What you have to do:
Go through the entries and copy each one exactly. Leave none out.
### The input ###
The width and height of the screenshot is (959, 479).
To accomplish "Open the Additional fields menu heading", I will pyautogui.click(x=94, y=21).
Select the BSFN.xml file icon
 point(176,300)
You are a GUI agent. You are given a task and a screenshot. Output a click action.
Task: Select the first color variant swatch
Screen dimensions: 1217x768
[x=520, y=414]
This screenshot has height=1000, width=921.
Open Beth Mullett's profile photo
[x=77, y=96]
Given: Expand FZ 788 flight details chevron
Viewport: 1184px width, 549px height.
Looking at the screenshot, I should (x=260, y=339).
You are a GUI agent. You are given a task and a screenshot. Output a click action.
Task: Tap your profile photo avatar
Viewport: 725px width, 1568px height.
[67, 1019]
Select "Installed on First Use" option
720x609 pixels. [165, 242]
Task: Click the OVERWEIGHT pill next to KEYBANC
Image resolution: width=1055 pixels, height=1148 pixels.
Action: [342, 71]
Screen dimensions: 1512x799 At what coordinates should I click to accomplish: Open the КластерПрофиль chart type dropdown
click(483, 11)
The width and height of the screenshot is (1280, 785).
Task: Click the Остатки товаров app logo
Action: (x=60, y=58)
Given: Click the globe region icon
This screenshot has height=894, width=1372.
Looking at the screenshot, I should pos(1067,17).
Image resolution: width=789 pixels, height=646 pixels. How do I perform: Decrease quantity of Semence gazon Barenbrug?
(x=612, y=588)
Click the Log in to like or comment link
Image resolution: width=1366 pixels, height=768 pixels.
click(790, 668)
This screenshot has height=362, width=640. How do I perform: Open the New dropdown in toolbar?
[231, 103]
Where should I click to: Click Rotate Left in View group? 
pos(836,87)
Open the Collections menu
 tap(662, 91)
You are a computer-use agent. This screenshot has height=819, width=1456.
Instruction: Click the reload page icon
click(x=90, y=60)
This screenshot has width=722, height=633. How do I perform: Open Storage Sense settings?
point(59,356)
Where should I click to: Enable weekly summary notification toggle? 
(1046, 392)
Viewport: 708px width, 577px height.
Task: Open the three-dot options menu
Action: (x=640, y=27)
###
Reply to the exercise:
The width and height of the screenshot is (959, 479).
To accomplish "Open the Additional fields menu heading", I will pyautogui.click(x=94, y=21).
Select the BSFN.xml file icon
 point(176,300)
You are a GUI agent. You are given a task and a screenshot. Output a click action.
Task: Select the first color variant swatch
Screen dimensions: 1217x768
[x=520, y=414]
This screenshot has height=1000, width=921.
Open Beth Mullett's profile photo
[x=77, y=96]
Given: Expand FZ 788 flight details chevron
Viewport: 1184px width, 549px height.
Looking at the screenshot, I should (x=260, y=339).
You are a GUI agent. You are given a task and a screenshot. Output a click action.
Task: Tap your profile photo avatar
Viewport: 725px width, 1568px height.
[67, 1019]
Select "Installed on First Use" option
720x609 pixels. [165, 242]
Task: Click the OVERWEIGHT pill next to KEYBANC
Image resolution: width=1055 pixels, height=1148 pixels.
Action: [342, 71]
Screen dimensions: 1512x799 At what coordinates should I click to accomplish: Open the КластерПрофиль chart type dropdown
click(483, 11)
The width and height of the screenshot is (1280, 785).
Task: Click the Остатки товаров app logo
Action: (x=60, y=58)
Given: Click the globe region icon
This screenshot has height=894, width=1372.
Looking at the screenshot, I should pos(1067,17).
Image resolution: width=789 pixels, height=646 pixels. How do I perform: Decrease quantity of Semence gazon Barenbrug?
(x=612, y=588)
Click the Log in to like or comment link
Image resolution: width=1366 pixels, height=768 pixels.
click(790, 668)
This screenshot has height=362, width=640. How do I perform: Open the New dropdown in toolbar?
[231, 103]
Where should I click to: Click Rotate Left in View group? 
pos(836,87)
Open the Collections menu
 tap(662, 91)
You are a computer-use agent. This screenshot has height=819, width=1456.
Instruction: Click the reload page icon
click(x=90, y=60)
This screenshot has width=722, height=633. How do I perform: Open Storage Sense settings?
point(59,356)
Where should I click to: Enable weekly summary notification toggle? 
(1046, 392)
Viewport: 708px width, 577px height.
Task: Open the three-dot options menu
Action: (x=640, y=27)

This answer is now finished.